Given records:
━━━━━━

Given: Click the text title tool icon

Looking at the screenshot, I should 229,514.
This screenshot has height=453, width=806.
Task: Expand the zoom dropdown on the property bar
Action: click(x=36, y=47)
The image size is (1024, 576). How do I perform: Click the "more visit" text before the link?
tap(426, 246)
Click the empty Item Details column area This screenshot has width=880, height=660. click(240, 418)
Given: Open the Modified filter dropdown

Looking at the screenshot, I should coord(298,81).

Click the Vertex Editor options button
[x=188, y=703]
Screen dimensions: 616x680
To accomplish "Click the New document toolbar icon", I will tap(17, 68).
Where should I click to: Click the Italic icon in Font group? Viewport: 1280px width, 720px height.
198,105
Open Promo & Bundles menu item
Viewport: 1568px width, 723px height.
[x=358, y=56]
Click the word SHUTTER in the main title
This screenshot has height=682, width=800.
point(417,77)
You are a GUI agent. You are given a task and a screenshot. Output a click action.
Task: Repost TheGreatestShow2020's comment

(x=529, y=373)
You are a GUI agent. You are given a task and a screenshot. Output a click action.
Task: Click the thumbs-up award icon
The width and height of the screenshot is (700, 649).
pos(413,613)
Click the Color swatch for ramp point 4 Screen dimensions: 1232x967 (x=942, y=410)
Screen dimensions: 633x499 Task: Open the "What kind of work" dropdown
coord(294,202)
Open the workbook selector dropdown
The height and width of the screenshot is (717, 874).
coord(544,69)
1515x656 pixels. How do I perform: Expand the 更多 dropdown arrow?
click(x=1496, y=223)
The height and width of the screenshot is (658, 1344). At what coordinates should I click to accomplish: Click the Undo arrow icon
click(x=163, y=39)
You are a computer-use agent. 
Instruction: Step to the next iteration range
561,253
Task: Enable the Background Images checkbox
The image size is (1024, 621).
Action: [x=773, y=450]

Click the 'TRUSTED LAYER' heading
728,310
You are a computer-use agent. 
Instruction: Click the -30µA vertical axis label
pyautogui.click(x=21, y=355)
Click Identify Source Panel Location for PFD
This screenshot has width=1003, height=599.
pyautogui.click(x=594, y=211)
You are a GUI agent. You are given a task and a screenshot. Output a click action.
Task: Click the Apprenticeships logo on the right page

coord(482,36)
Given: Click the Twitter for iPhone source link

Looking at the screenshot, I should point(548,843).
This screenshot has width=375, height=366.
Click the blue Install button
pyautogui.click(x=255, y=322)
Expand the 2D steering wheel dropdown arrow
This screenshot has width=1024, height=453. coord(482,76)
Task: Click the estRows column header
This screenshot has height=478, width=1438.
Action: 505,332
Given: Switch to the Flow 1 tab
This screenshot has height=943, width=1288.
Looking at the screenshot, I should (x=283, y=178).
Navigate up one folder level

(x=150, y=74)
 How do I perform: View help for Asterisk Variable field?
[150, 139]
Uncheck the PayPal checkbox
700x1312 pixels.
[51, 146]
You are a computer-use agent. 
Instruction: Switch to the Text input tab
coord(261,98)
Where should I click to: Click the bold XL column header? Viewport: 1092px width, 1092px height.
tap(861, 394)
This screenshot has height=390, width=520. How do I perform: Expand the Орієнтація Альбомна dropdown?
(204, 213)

━━━━━━

Exercise: Write out all of the lines above word for word, from first to last, without changing their order or punctuation.

Answer to the task:
Given: Click the text title tool icon

Looking at the screenshot, I should 229,514.
This screenshot has height=453, width=806.
Task: Expand the zoom dropdown on the property bar
Action: click(x=36, y=47)
The image size is (1024, 576). How do I perform: Click the "more visit" text before the link?
tap(426, 246)
Click the empty Item Details column area This screenshot has width=880, height=660. click(240, 418)
Given: Open the Modified filter dropdown

Looking at the screenshot, I should coord(298,81).

Click the Vertex Editor options button
[x=188, y=703]
Screen dimensions: 616x680
To accomplish "Click the New document toolbar icon", I will tap(17, 68).
Where should I click to: Click the Italic icon in Font group? Viewport: 1280px width, 720px height.
198,105
Open Promo & Bundles menu item
Viewport: 1568px width, 723px height.
[x=358, y=56]
Click the word SHUTTER in the main title
This screenshot has height=682, width=800.
point(417,77)
You are a GUI agent. You are given a task and a screenshot. Output a click action.
Task: Repost TheGreatestShow2020's comment

(x=529, y=373)
You are a GUI agent. You are given a task and a screenshot. Output a click action.
Task: Click the thumbs-up award icon
The width and height of the screenshot is (700, 649).
pos(413,613)
Click the Color swatch for ramp point 4 Screen dimensions: 1232x967 (x=942, y=410)
Screen dimensions: 633x499 Task: Open the "What kind of work" dropdown
coord(294,202)
Open the workbook selector dropdown
The height and width of the screenshot is (717, 874).
coord(544,69)
1515x656 pixels. How do I perform: Expand the 更多 dropdown arrow?
click(x=1496, y=223)
The height and width of the screenshot is (658, 1344). At what coordinates should I click to accomplish: Click the Undo arrow icon
click(x=163, y=39)
You are a computer-use agent. 
Instruction: Step to the next iteration range
561,253
Task: Enable the Background Images checkbox
The image size is (1024, 621).
Action: [x=773, y=450]

Click the 'TRUSTED LAYER' heading
728,310
You are a computer-use agent. 
Instruction: Click the -30µA vertical axis label
pyautogui.click(x=21, y=355)
Click Identify Source Panel Location for PFD
This screenshot has width=1003, height=599.
pyautogui.click(x=594, y=211)
You are a GUI agent. You are given a task and a screenshot. Output a click action.
Task: Click the Apprenticeships logo on the right page

coord(482,36)
Given: Click the Twitter for iPhone source link

Looking at the screenshot, I should point(548,843).
This screenshot has width=375, height=366.
Click the blue Install button
pyautogui.click(x=255, y=322)
Expand the 2D steering wheel dropdown arrow
This screenshot has width=1024, height=453. coord(482,76)
Task: Click the estRows column header
This screenshot has height=478, width=1438.
Action: 505,332
Given: Switch to the Flow 1 tab
This screenshot has height=943, width=1288.
Looking at the screenshot, I should (x=283, y=178).
Navigate up one folder level

(x=150, y=74)
 How do I perform: View help for Asterisk Variable field?
[150, 139]
Uncheck the PayPal checkbox
700x1312 pixels.
[51, 146]
You are a computer-use agent. 
Instruction: Switch to the Text input tab
coord(261,98)
Where should I click to: Click the bold XL column header? Viewport: 1092px width, 1092px height.
tap(861, 394)
This screenshot has height=390, width=520. How do I perform: Expand the Орієнтація Альбомна dropdown?
(204, 213)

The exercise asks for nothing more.